For the six months ended June 30, 2020, Corporate and Other revenue was $166 million, relatively flat compared to 2019. Corporate and Other Adjusted EBITDA loss was $758 million, an increase of $358 million compared to 2019, primarily driven by severance and restructuring costs, and costs associated with Peacock.

Eliminations Eliminations reflects the accounting for transactions between Cable Communications, NBCUniversal, Sky and Corporate and Other. Revenue eliminations for the quarter ended June 30, 2020 were $962 million compared to $682 million in 2019, and Adjusted EBITDA eliminations were $130 million compared to $21 million in 2019. The increases were primarily driven by the licensing of content between our NBCUniversal segments and Peacock.
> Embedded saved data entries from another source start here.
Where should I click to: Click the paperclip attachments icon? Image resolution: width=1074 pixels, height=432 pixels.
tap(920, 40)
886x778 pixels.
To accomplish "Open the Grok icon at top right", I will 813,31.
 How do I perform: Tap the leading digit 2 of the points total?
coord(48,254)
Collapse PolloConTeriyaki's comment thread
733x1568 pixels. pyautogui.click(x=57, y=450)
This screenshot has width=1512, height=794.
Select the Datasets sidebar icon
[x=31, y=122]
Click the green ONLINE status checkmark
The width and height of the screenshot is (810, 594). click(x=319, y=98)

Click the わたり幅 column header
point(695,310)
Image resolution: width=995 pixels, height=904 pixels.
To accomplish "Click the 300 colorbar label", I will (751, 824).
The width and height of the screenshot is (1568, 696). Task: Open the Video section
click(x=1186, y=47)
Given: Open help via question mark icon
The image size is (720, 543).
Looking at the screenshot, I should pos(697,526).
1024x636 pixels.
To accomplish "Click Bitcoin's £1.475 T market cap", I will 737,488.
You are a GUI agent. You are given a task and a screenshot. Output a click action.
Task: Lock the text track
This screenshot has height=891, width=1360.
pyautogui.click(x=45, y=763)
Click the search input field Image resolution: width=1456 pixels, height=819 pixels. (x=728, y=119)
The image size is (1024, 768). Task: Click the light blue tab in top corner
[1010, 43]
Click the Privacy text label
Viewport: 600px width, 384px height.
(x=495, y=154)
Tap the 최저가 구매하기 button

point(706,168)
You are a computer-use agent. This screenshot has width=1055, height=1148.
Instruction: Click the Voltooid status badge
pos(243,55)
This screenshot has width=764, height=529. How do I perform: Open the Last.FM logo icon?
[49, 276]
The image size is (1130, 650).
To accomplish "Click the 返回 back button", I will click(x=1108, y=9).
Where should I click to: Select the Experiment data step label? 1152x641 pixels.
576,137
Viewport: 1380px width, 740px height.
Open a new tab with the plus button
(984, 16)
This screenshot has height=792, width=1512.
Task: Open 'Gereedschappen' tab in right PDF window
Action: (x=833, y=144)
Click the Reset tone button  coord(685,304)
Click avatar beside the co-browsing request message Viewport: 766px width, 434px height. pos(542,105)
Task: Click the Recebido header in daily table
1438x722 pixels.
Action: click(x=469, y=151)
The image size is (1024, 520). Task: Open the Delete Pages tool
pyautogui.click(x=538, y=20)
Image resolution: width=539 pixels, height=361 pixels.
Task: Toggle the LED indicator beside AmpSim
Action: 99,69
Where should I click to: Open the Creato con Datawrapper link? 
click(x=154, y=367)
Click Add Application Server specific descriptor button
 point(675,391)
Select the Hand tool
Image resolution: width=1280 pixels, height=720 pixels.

For the six months ended June 30, 2020, revenue eliminations were $1.6 billion compared to $1.3 billion in 2019, and Adjusted EBITDA eliminations were $122 million compared to $9 million in 2019. The increases were primarily driven by the licensing of content between our NBCUniversal segments and Peacock.

 

Notes:

  1. We define Adjusted Net Income and Adjusted EPS as net income attributable to Comcast Corporation and diluted earnings per common share attributable to Comcast Corporation shareholders, respectively, adjusted to exclude the effects of the amortization of acquisition-related intangible assets, investments that investors may want to evaluate separately (such as based on fair value) and the impact of certain events, gains, losses or other charges that affect period-over-period comparisons. See Table 5 for reconciliations of non-GAAP financial measures.
  2. We define Adjusted EBITDA as net income attributable to Comcast Corporation before net income (loss) attributable to noncontrolling interests and redeemable subsidiary preferred stock, income tax expense, investment and other income (loss), net, interest expense, depreciation and amortization expense, and other operating gains and losses (such as impairment charges related to fixed and intangible assets and gains or losses on the sale of long-lived assets), if any. From time to time, we may exclude from Adjusted EBITDA the impact of certain events, gains, losses or other charges (such as significant legal settlements) that affect the period-to-period comparability of our operating performance. See Table 4 for reconciliation of non-GAAP financial measure.
  3. All earnings per share amounts are presented on a diluted basis.
  4. We define Free Cash Flow as net cash provided by operating activities (as stated in our Consolidated Statement of Cash Flows) reduced by capital expenditures and cash paid for intangible assets. From time to time, we may exclude from Free Cash Flow the impact of certain cash receipts or payments (such as significant legal settlements) that affect period-to-period comparability. Cash payments for acquisitions and construction of real estate properties and the construction of Universal Beijing Resort are presented separately in our Consolidated Statement of Cash Flows and are therefore excluded from capital expenditures for Free Cash Flow. See Table 4 for reconciliation of non-GAAP financial measure.
  5. Sky constant currency growth rates are calculated by comparing the current period results to the comparative period results in the prior year adjusted to reflect the average exchange rates from the current year period rather than the actual exchange rates in effect during the respective prior year periods. See Table 6 for reconciliation of Sky's constant currency growth. All percentages are calculated on whole numbers. Minor differences may exist due to rounding.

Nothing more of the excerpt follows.